— INSTRUCTIONS FOR THE TASK —
Retype, without any change, the first line of the records and every line after it through the one containing "Disable band 4 with its power icon".

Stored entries
◆ ◆ ◆

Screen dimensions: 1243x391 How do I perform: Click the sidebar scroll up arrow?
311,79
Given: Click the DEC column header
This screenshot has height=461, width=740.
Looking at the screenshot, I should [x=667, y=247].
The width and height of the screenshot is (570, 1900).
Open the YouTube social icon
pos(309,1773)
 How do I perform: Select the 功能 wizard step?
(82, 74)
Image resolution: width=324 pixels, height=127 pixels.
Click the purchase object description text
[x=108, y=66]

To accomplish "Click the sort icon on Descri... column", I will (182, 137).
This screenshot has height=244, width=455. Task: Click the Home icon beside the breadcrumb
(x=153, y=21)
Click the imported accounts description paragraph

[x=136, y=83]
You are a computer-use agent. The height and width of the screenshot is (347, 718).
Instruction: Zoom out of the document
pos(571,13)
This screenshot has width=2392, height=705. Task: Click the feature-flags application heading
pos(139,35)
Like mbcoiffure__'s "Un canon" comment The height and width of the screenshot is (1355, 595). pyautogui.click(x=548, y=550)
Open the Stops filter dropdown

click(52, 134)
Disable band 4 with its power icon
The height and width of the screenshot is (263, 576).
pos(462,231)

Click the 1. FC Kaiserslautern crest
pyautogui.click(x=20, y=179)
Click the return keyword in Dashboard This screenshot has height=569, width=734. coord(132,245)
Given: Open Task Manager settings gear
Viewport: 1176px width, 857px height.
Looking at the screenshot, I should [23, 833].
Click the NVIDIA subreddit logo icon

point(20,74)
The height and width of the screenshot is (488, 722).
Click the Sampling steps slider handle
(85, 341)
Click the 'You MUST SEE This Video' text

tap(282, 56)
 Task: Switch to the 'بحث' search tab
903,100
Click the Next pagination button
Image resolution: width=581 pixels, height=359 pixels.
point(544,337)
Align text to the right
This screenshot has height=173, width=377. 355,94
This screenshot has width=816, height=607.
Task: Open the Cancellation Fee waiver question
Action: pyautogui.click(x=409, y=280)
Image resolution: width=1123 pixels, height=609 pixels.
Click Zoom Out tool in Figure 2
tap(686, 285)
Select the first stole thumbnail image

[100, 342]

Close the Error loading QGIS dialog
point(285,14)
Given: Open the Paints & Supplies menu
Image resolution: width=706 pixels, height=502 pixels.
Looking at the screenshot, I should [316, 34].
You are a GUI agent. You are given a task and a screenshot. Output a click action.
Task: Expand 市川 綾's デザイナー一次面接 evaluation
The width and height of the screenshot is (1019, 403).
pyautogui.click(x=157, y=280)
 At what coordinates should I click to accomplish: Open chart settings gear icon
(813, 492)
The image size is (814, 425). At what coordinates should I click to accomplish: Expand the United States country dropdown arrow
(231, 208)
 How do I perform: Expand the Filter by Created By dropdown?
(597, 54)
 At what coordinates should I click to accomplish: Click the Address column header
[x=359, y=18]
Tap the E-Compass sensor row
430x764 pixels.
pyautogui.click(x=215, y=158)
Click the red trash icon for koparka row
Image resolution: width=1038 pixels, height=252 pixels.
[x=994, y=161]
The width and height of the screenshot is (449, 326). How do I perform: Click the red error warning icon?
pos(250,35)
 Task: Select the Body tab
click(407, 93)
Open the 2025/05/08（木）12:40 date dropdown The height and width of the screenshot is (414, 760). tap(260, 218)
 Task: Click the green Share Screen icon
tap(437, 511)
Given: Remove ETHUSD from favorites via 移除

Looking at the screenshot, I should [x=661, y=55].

◆ ◆ ◆

— SOLUTION BELOW —
Screen dimensions: 1243x391 How do I perform: Click the sidebar scroll up arrow?
311,79
Given: Click the DEC column header
This screenshot has height=461, width=740.
Looking at the screenshot, I should [x=667, y=247].
The width and height of the screenshot is (570, 1900).
Open the YouTube social icon
pos(309,1773)
 How do I perform: Select the 功能 wizard step?
(82, 74)
Image resolution: width=324 pixels, height=127 pixels.
Click the purchase object description text
[x=108, y=66]

To accomplish "Click the sort icon on Descri... column", I will (182, 137).
This screenshot has height=244, width=455. Task: Click the Home icon beside the breadcrumb
(x=153, y=21)
Click the imported accounts description paragraph

[x=136, y=83]
You are a computer-use agent. The height and width of the screenshot is (347, 718).
Instruction: Zoom out of the document
pos(571,13)
This screenshot has width=2392, height=705. Task: Click the feature-flags application heading
pos(139,35)
Like mbcoiffure__'s "Un canon" comment The height and width of the screenshot is (1355, 595). pyautogui.click(x=548, y=550)
Open the Stops filter dropdown

click(52, 134)
Disable band 4 with its power icon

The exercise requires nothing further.